Do you ever wonder what single parents do on holidays? I know my experience is not typical. I spent the first ten to twelve years my ex and I were separated having him to dinner and my house Christmas morning. We waited, all but stockings, for him to come over so he was with the six kids for the big part of Christmas as far as kids are concerned. He would also, on occasion, come to Mass with us on Christmas Eve. Usually, this was because one or more of the kids would be singing, doing liturgical dance or serving on the altar. He would not come if this was at midnight but one of the earlier masses.
The past three years the kids – the youngest is now 17 – have gone to his, or his girlfriend’s, home on the evening of Christmas. This is a bit more difficult as we always have a large dinner at some point in the afternoon. Now, to accommodate the kids going to their dad’s, I try to arrange for dinner to begin before 2 pm. I have succeeded for three years.
The first year, the kids left and I did also. I went to the movies. My younger sister frequently goes to the movies on Christmas Day so I figured this was a good move. Well, may have been a good move but was not a good movie. I look for escapism in a movie. I do not want a movie that might well be too closely patterned after actual life. I did not get what I was looking for in the movie.

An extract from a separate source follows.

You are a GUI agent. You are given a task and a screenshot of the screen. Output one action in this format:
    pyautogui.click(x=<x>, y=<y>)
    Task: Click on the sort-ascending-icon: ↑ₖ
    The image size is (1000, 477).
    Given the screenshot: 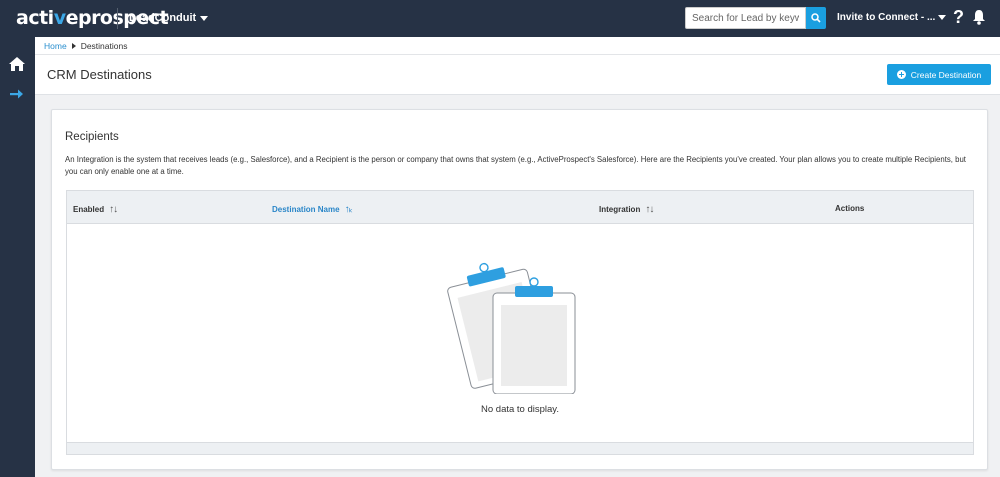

The second year, the kids left and took me to a friend’s home. Joan and Brian tend to have a lot of extended family over after dinner on Christmas evening. They do a Yankee swap and I had been invited to bring some cookies or other dessert item and come along. I had a great time but it was a logistical nightmare as the kids had to drop me off and then come get me after they were done at their dad’s. We did not have enough cars to go around that year and I, while having a good time, felt compelled to leave when my children arrived.
This year I did what I love to do when I have the house to myself. I turned the television off. I turned the Christmas tree and some Christmas music on and picked up a good book. I could very well have gone to the friend’s home again. I had some vague plans of doing so but decided I needed some quiet time to myself. I enjoyed reading. Kids were here and there after being at their father’s. One came home and left again. Others came home and played video games. One stayed at her dad’s. One was dog sitting. It was a great evening all around.
Single parents – whether moms or dads – have to learn to put any petty jealousies of the other parent aside for the sake of the children. Either pretend to be friends for one day or find a group you can hang with while the kids are with their other parent.